Is that humble enough?

[–] Zorsith@lemmy.blahaj.zone 3 points 1 week ago (2 children)

I like the idea of reform. Not a "retrain" sense, but a "purge every department and train the new department to the same standards as MPs, with regular auditing and oversight".

[–] stinky@redlemmy.com 6 points 1 week ago (1 children)

The problem is that the culture attracts new, awful cops.

Kids grow up and see the news, the movies, the jokes, the memes, the entire culture surrounding police officers getting away with murder and think, "if I want to hurt people and get away with it, I should become a cop".

Even if you purge every department and train new cops, all of the new ones will be bad too.

Reform won't work. Abolition will.

[–] DougHolland@lemmy.world 5 points 1 week ago

Too many years ago, this light bulb came on in a eureka moment for me: If someone's a bully, gets great joy from cruelty, meanness, keeping people afraid, and causing pain for anyone insufficiently afraid and 'respectful', there's no career more appealing and secure than becoming a cop. That's what most cops are.

And any hypothetical 'good cop' who isn't like that certainly knows the names of all their co-workers who are, but says nothing, is a collaborator, certainly not a 'good cop' in any fair assessment.

[–] DougHolland@lemmy.world 3 points 1 week ago

Honestly, especially since abolition is politically impossible, I'd be pretty happy with genuine reform. It's never genuine reform, of course, if cops, ex-cops, and cops' buddies are in charge, or even allowed in the room.

[–] madcaesar@lemmy.world 5 points 1 week ago (1 children)

I've basically stopped being able to enjoy cop shows.

For a while I was watching the Rookie as a mindless fun show.... But the way cops are always portrayed is pure fucking propaganda.

If you just consumed Hollywood you'd think cops are all selfless, hard working, go beyond anything and everything for the community! You'll do everything to save you short of giving you a blow job!

Meanwhile, in the real world they stay outside while shooters execute kids... They beat up helpless protesters while sucking Nazi dicks...

[–] DougHolland@lemmy.world 3 points 1 week ago

With very rare exceptions (basically none before The Shield), cop shows are fairy tales of good and evil, highly effective propaganda. When talking to many or most Americans about police, you're talking about police, but they're talking about Sergeant Joe Friday from Dragnet.

[–] mdd@lemm.ee 4 points 1 week ago

The LA Sheriff's Department has a really bad reputation. Do a search for LASD Gangs.

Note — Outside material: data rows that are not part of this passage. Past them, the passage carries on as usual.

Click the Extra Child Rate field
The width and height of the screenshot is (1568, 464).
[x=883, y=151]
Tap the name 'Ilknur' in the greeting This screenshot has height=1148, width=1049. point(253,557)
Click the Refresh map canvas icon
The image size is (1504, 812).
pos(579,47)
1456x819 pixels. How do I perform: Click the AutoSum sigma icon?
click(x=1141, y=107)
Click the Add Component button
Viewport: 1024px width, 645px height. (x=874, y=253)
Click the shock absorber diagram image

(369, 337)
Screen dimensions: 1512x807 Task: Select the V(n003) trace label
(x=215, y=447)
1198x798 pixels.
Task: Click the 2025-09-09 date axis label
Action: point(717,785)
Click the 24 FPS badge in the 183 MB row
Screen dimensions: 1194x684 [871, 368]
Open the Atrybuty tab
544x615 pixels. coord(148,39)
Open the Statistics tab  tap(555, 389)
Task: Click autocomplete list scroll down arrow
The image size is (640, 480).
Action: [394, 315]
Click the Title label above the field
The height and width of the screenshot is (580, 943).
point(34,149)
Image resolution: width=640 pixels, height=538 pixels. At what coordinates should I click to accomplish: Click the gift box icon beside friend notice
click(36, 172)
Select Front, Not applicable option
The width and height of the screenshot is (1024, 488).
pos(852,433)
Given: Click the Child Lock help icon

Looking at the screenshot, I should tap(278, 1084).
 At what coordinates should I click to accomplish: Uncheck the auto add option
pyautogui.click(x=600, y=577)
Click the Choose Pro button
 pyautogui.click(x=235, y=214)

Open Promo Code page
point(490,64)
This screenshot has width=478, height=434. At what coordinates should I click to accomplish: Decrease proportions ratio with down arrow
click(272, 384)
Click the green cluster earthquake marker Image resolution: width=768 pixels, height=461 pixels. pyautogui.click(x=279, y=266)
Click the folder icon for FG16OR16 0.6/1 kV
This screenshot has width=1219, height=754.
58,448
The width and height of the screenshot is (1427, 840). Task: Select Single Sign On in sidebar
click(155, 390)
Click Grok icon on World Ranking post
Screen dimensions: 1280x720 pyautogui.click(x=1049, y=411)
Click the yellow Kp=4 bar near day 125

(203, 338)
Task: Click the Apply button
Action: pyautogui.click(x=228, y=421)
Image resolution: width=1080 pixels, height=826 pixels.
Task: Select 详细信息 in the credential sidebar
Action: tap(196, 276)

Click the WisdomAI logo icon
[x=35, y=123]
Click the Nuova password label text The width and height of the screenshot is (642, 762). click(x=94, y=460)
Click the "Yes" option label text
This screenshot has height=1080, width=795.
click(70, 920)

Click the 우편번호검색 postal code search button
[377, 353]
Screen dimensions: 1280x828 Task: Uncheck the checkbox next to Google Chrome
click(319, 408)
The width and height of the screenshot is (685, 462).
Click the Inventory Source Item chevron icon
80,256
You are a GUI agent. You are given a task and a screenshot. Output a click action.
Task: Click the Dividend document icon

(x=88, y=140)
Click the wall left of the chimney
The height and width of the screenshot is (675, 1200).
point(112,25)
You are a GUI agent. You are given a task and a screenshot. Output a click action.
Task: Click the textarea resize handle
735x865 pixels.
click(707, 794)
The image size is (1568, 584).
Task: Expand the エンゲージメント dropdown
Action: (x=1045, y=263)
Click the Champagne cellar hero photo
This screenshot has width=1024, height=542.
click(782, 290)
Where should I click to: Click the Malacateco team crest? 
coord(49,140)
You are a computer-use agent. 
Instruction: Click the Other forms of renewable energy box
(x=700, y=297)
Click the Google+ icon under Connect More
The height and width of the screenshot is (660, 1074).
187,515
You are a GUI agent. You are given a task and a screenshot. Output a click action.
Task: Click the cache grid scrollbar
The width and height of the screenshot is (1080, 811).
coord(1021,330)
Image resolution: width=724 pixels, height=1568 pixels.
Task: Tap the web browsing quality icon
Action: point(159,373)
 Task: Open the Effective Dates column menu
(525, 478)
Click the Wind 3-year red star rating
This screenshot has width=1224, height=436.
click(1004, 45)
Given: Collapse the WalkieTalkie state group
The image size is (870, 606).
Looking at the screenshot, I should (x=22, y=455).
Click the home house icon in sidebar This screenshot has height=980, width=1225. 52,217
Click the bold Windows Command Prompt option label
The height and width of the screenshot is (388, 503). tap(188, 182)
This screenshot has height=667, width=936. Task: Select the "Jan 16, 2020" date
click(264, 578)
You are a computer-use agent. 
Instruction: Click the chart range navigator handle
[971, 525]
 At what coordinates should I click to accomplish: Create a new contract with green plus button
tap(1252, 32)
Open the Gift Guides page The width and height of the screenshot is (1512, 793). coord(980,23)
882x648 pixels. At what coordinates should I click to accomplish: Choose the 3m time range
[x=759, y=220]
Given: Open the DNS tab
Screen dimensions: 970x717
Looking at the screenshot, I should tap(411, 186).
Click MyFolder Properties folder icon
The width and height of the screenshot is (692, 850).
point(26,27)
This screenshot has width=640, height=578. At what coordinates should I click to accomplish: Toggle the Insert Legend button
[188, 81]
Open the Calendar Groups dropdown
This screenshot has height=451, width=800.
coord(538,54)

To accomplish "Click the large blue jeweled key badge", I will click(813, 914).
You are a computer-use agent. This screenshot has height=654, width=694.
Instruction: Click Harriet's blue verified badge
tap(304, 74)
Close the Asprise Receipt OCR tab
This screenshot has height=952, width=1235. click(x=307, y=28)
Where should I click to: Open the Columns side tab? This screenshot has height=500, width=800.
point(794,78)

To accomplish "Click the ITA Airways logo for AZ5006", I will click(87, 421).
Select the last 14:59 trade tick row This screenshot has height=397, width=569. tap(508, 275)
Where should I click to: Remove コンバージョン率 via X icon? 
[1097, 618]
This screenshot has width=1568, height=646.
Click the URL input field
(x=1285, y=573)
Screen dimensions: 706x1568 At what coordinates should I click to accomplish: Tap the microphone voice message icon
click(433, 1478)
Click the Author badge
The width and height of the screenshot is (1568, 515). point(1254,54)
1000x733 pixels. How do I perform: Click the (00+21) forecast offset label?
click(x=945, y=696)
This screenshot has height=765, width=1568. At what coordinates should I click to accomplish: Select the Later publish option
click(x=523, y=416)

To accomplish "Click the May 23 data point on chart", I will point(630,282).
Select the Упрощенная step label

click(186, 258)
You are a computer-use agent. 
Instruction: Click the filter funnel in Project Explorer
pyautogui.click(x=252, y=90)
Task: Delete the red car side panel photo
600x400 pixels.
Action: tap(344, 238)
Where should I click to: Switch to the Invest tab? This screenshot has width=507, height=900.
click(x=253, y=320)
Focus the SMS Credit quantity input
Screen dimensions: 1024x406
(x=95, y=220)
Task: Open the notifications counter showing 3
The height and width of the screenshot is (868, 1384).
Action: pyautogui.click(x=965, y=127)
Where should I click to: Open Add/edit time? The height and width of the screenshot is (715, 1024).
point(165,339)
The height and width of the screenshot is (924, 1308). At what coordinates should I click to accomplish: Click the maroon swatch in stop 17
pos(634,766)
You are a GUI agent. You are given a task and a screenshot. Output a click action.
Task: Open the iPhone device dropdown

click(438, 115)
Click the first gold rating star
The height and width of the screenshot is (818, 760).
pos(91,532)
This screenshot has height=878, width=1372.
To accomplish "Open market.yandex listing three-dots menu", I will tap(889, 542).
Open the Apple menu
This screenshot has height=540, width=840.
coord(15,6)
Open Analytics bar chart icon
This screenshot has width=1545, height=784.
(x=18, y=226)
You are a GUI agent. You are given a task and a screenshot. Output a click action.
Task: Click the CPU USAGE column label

[–] IDKWhatUsernametoPutHereLolol@lemmy.dbzer0.com 4 points 1 week ago* (last edited 1 week ago) (1 children)

I have an idea:

Maybe defund the police and redirect those funding to militias?

I mean, maybe that'd be worse in rural areas, but in my blue city, I'm pretty sure I can trust a well trained and regulated militia made of the everyday people in my neighborhood more than the cops. Probably much faster response times too, and much less trigger happy (militias don't have legal immunity like cops do, so that's a huge plus).

I feel like a militia would be less detached from society than cops are. Being a cop is just a life time thing, they spend so much time with other cops that they have basically a different social circle completely detached from the reality the average person goes through. In my proposal, militias would still hold regular jobs for most of the time, but would have certain times be on militia duty to protect their assigned community, and the duty would get rotated between different people. It would be like the National Guard, but instead, they would be directly accountable to their community (as opposed to some Governor, or POTUS, or the Mayor).

(It's a wild idea, sure, but depending on what type of people live in your area, it could work, and actually stop crime while not being an organization that is gonna murder a bunch of people.)

[–] DougHolland@lemmy.world 2 points 1 week ago

Sounds like an improvement, and nowhere near as nutty as what we have now — police out of control, above the law, answerable to no-one but other police, who are answerable to no-one but other police.